À l’origine, dans l’Église, on pouvait se contenter, comme canon de la foi, de la Parole de Dieu de l’Ancien Testament, interprétée par les paroles du Seigneur, et de l’esprit apostolique et prophétique qui en gardait le souvenir vivant et enthousiaste. L’Église était fondée sur une parole de Dieu écrite, mais aussi sur une parole non écrite, la tradition des témoins du Christ; elle avait pour fondement les apôtres et les prophètes. Jésus-Christ était la pierre angulaire. La question est de savoir si, pour nous, hommes d’aujourd’hui, nous avons, pour juger de la nature de l’enseignement des apôtres et des prophètes de l’époque apostolique, une autre règle objective que les écrits de ces apôtres et de ces prophètes, et si ces écrits ont, pour nous, plus d’importance ou autant d’importance que les écrits de l’Ancien Testament eux-mêmes.

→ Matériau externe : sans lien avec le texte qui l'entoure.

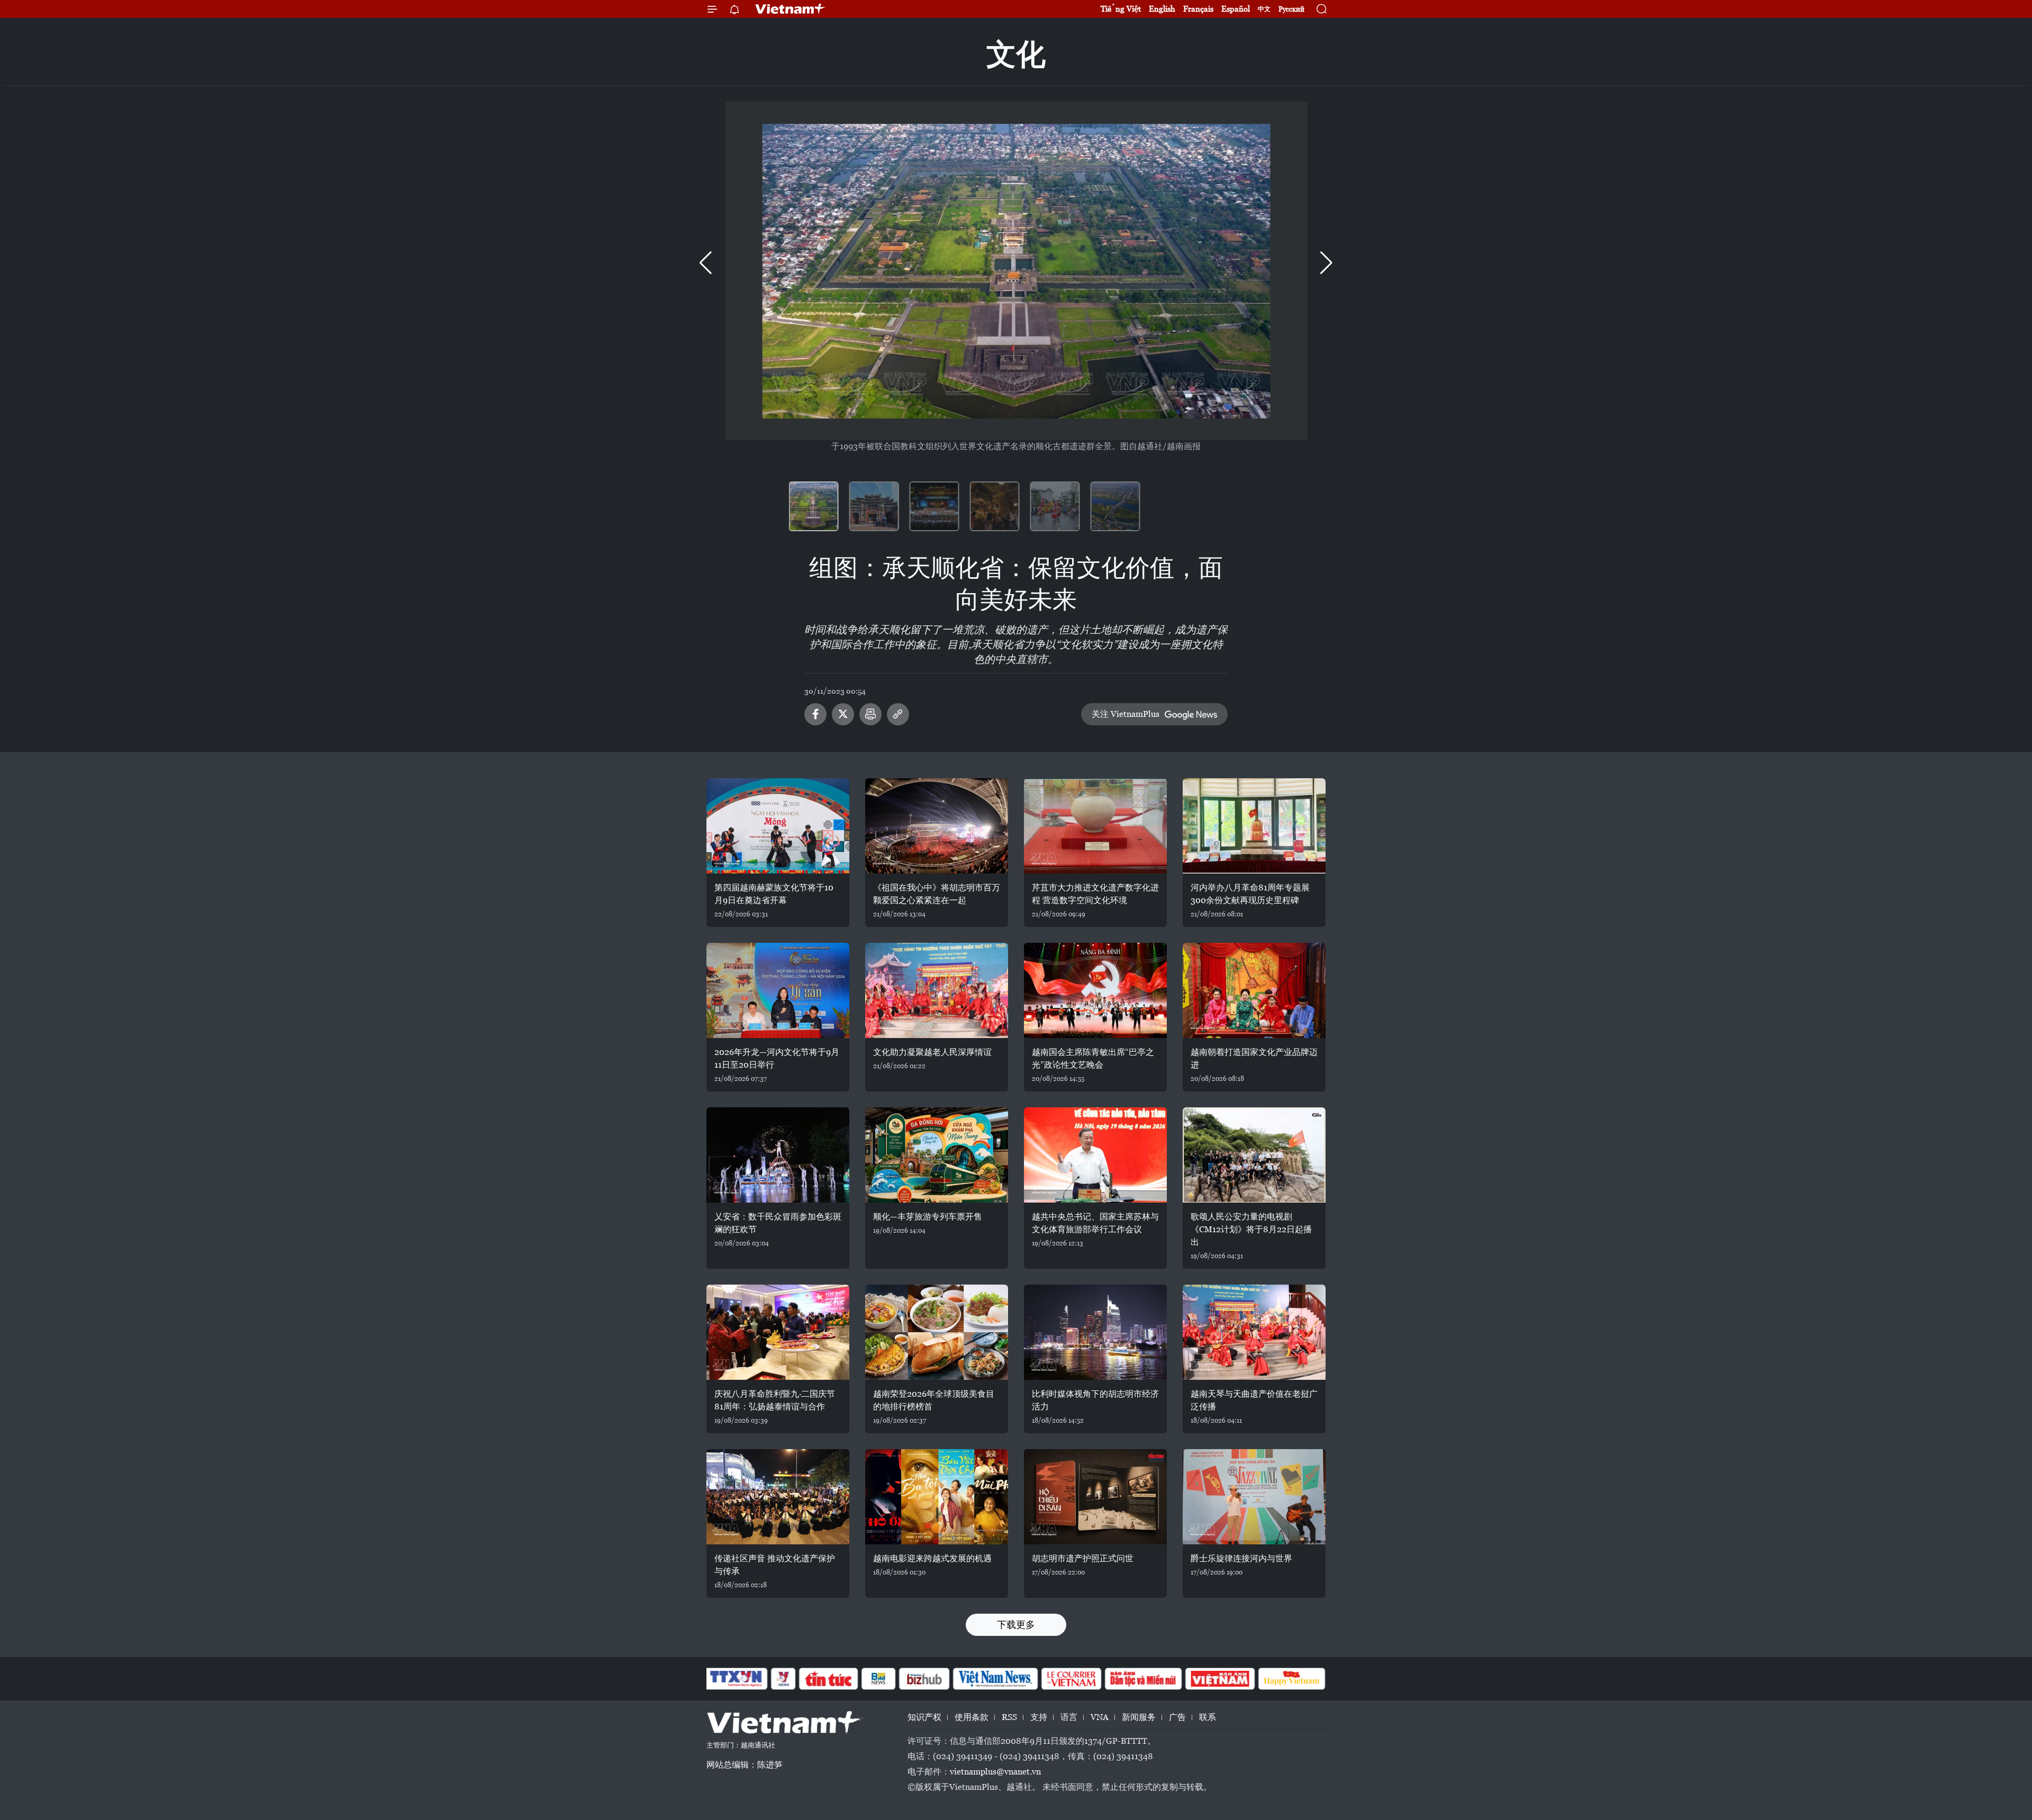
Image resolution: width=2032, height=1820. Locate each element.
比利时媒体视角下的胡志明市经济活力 (1095, 1400)
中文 (1264, 9)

La seule documentation écrite que nous possédions, ce sont les écrits incontestés du Nouveau Testament.
On objectera que nous posons un a priori de la foi, un a priori religieux. À cela, il faut répondre que c’est justement sur des a priori de ce genre que le Saint-Esprit appose le sceau de son témoignage sur notre âme. Placés entre deux abîmes, celui de la dissolution du christianisme par l’individualisme et l’abîme de l’altération irrémédiable du christianisme sous l’influence de déformations et de superstitions rebutantes sanctionnées par des magistères ecclésiastiques, nous nous engageons vers la seule issue qui s’ouvre devant nous, vers la lumière, et nous acceptons, avec les réformateurs, l’autorité canonique que les écrits incontestés du Nouveau Testament revendiquent implicitement ou explicitement comme écrits apostoliques ou prophétiques. C’est autant et plus que la raison, autant et plus que l’autorité de l’Église, le témoignage et la persuasion intérieure du Saint-Esprit qui nous y pousse irrésistiblement.
Les livres du Nouveau Testament présentent pour notre foi autant de valeur et plus de valeur que ceux de l’Ancien Testament, parce qu’ils émanent d’hommes dont l’inspiration ne cède en rien aux écrits de l’Ancien Testament; plus de valeur parce que nous acceptons l’affirmation de Jésus, conservée dans la tradition synoptique (Mt 11.11; Lc 7.28), d’après laquelle le plus petit prophète dans le Royaume des cieux est plus grand que le plus grand des prophètes de l’Ancienne Alliance. Jésus avait conféré aux apôtres cette inspiration. Le Paraclet devait enseigner toutes choses et rappeler tout ce que Jésus a dit. En tant qu’ambassadeurs, les apôtres doivent être reçus comme le Christ.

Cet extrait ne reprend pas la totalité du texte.